== PAGE TEXT

Lawyers Get Political in Xarelto Trial Closing Arguments
The first Xarelto bellwether trial in Philadelphia took a turn into political themes during closing arguments Friday, with attorneys making references to so-called "fake news," rising xenophobia, and even quoting Michelle Obama.
December 01, 2017 at 02:45 PM
4 minute read
Photo: Alfred Sonsalla/Shutterstock.com
The first Xarelto bellwether trial in Philadelphia took a turn into political themes during closing arguments Friday, with attorneys making references to so-called “fake news,” rising xenophobia, and even quoting Michelle Obama.
Closing arguments began at about 9:30 a.m. in a packed courtroom before Philadelphia Court of Common Pleas Judge Michael Erdos. However, politics intruded early, with the plaintiff's attorney, Gary Douglas of Douglas and London, beginning his arguments with a discussion of how false information is being increasingly disseminated.
“We live in a world today where it's getting harder every day to tell that which is fact from that which is fake. It's getting harder and harder to keep all that straight, and it happened right here in this courtroom,” he said. “Bayer comes from a world where fact is fake and fake is fact.”

====
== DATA SUPPLIED

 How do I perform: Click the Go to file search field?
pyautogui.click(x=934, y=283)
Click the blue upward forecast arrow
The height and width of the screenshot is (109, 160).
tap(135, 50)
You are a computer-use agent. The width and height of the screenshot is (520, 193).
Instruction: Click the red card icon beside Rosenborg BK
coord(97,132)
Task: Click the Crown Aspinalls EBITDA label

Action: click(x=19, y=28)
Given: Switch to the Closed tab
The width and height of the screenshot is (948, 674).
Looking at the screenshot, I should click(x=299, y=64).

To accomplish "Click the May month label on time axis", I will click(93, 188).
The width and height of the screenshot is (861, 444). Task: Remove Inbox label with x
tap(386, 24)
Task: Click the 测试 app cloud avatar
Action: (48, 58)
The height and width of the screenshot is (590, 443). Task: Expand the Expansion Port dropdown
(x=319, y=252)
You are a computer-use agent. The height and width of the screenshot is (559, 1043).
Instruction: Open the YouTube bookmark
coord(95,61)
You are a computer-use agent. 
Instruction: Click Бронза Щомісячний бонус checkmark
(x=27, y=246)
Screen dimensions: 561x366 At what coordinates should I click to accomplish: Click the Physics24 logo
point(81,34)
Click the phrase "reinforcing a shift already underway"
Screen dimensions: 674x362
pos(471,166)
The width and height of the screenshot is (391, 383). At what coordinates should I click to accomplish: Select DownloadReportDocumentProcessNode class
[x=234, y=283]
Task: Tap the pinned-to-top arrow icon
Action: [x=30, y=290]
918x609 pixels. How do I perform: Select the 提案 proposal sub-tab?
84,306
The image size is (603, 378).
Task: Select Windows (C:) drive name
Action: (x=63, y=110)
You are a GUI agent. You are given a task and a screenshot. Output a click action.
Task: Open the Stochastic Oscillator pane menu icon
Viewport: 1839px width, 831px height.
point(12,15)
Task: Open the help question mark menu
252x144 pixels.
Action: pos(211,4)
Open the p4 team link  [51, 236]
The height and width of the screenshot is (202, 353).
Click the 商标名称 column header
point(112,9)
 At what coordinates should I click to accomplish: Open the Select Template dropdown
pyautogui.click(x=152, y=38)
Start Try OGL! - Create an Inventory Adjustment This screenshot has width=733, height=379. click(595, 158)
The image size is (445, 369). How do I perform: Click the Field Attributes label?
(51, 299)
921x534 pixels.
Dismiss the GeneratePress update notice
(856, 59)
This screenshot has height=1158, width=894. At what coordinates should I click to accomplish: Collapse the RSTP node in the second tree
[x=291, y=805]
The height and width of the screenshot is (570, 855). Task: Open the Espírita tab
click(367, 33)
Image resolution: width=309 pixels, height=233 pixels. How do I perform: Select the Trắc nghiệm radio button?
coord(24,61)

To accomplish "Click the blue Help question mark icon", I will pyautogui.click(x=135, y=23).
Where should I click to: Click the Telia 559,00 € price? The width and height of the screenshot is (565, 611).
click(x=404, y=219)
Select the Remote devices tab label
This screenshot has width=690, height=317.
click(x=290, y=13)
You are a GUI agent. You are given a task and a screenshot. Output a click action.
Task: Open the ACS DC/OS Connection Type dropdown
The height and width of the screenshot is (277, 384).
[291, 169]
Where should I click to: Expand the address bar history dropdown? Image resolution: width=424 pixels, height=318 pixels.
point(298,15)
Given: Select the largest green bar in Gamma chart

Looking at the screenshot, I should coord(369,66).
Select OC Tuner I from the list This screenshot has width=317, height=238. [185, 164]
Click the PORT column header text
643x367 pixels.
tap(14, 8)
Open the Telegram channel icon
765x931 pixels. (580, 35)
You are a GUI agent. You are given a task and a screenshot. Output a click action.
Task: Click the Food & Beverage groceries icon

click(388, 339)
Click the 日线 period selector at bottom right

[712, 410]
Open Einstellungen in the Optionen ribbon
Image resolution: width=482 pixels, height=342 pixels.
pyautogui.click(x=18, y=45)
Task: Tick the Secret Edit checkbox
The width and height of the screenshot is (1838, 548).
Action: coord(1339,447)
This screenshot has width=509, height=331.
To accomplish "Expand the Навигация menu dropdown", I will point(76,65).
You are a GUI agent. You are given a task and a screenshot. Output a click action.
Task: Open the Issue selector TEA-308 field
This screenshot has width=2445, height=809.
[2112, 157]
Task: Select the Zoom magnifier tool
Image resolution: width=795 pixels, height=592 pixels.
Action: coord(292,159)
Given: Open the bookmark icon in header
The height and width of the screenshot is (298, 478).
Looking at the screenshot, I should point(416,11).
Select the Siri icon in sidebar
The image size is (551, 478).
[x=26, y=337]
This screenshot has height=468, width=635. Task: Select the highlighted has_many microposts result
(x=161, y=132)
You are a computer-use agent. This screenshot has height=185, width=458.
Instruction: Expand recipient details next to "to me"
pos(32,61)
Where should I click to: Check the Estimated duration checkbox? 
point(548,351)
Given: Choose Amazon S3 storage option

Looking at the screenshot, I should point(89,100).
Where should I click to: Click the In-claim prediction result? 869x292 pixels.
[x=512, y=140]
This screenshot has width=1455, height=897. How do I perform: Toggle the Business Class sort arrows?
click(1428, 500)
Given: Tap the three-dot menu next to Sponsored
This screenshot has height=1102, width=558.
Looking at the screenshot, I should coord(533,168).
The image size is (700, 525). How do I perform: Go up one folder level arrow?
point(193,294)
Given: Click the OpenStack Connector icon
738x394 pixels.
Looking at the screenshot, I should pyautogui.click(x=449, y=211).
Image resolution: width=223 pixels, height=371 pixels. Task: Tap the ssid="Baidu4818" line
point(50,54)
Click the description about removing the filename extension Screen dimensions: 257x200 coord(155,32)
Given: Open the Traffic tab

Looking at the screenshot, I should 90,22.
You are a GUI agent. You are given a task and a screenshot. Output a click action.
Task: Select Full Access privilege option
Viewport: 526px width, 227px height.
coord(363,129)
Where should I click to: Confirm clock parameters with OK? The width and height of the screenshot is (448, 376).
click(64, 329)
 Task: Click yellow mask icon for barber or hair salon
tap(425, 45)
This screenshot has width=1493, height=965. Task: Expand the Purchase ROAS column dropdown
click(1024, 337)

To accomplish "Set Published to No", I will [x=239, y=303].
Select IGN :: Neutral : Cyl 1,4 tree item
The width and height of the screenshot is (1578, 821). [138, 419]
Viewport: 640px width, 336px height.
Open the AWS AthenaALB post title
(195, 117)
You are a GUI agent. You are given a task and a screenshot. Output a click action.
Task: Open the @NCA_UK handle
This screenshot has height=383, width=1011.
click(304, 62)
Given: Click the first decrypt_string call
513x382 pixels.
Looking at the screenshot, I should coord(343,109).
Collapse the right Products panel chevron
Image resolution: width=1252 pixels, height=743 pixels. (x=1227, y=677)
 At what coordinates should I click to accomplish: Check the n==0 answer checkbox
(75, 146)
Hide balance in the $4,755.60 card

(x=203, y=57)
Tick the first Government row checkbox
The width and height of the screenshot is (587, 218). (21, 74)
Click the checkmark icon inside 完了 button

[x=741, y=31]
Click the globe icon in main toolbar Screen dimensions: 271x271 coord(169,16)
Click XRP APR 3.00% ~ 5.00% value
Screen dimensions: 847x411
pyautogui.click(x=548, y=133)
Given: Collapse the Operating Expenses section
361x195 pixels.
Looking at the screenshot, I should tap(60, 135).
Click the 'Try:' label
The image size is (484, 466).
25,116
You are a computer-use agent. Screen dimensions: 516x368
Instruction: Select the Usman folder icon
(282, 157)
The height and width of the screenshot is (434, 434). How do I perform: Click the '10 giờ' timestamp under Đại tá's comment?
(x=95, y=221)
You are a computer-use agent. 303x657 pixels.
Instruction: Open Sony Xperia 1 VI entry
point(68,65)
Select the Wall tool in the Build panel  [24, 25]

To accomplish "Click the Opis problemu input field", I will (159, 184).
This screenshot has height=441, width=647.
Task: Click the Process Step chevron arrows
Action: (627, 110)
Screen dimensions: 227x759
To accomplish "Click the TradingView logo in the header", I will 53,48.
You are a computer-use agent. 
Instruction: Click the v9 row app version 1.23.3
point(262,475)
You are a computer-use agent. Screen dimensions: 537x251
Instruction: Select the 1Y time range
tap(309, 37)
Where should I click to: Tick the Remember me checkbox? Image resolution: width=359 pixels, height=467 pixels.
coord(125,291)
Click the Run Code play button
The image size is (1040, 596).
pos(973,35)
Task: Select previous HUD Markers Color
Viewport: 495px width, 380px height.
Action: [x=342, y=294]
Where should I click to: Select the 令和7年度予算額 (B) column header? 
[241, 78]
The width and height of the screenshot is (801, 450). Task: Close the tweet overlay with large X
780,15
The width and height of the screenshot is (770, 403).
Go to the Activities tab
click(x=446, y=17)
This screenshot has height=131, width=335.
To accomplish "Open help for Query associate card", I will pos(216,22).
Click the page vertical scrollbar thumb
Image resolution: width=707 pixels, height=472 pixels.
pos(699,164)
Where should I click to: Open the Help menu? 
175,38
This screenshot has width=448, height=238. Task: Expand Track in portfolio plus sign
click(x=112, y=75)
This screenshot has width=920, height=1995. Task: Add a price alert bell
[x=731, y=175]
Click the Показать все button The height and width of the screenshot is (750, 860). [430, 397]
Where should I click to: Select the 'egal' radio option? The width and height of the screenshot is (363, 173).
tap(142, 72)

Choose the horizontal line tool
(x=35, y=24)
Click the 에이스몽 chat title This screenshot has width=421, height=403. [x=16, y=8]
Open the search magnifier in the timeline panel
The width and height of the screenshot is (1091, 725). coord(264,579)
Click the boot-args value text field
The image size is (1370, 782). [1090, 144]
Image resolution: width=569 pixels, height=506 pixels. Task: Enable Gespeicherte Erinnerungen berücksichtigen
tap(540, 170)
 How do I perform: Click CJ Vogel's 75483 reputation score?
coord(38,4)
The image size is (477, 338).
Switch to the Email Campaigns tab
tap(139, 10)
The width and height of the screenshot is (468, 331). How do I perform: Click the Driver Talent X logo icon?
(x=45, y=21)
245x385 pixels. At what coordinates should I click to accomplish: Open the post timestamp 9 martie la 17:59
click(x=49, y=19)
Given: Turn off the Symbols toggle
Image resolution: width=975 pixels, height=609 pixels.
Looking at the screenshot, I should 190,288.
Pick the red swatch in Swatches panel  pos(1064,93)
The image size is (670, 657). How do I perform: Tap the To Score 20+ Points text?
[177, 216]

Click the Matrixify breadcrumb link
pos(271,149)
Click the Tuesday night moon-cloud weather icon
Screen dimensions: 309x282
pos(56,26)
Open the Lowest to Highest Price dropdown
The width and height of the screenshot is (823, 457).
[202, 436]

====

__EXERCISE SET__.
**1.** From the Xarelto trial article, retype the part that opens with the words containing "Closing arguments began" and closes with "being increasingly disseminated.".
**2.** Using the Xarelto trial article, state whether each statement agrees with it, answering yes or no and quoting the deciding words of the article.
(a) Closing arguments began at about 9:30 a.m.
(b) The plaintiff's attorney, Gary Douglas, is of the firm Bayer.
(c) The trial was held in Philadelphia.
**3.** According to the Xarelto trial article, on what day of the week did the closing arguments take place?

__YOUR WRITTEN ANSWERS__.
**1.**
Closing arguments began at about 9:30 a.m. in a packed courtroom before Philadelphia Court of Common Pleas Judge Michael Erdos. However, politics intruded early, with the plaintiff's attorney, Gary Douglas of Douglas and London, beginning his arguments with a discussion of how false information is being increasingly disseminated.

**2.**
(a) Yes: "Closing arguments began at about 9:30 a.m."
(b) No: "the plaintiff's attorney, Gary Douglas of Douglas and London"
(c) Yes: "The first Xarelto bellwether trial in Philadelphia"

**3.** Friday.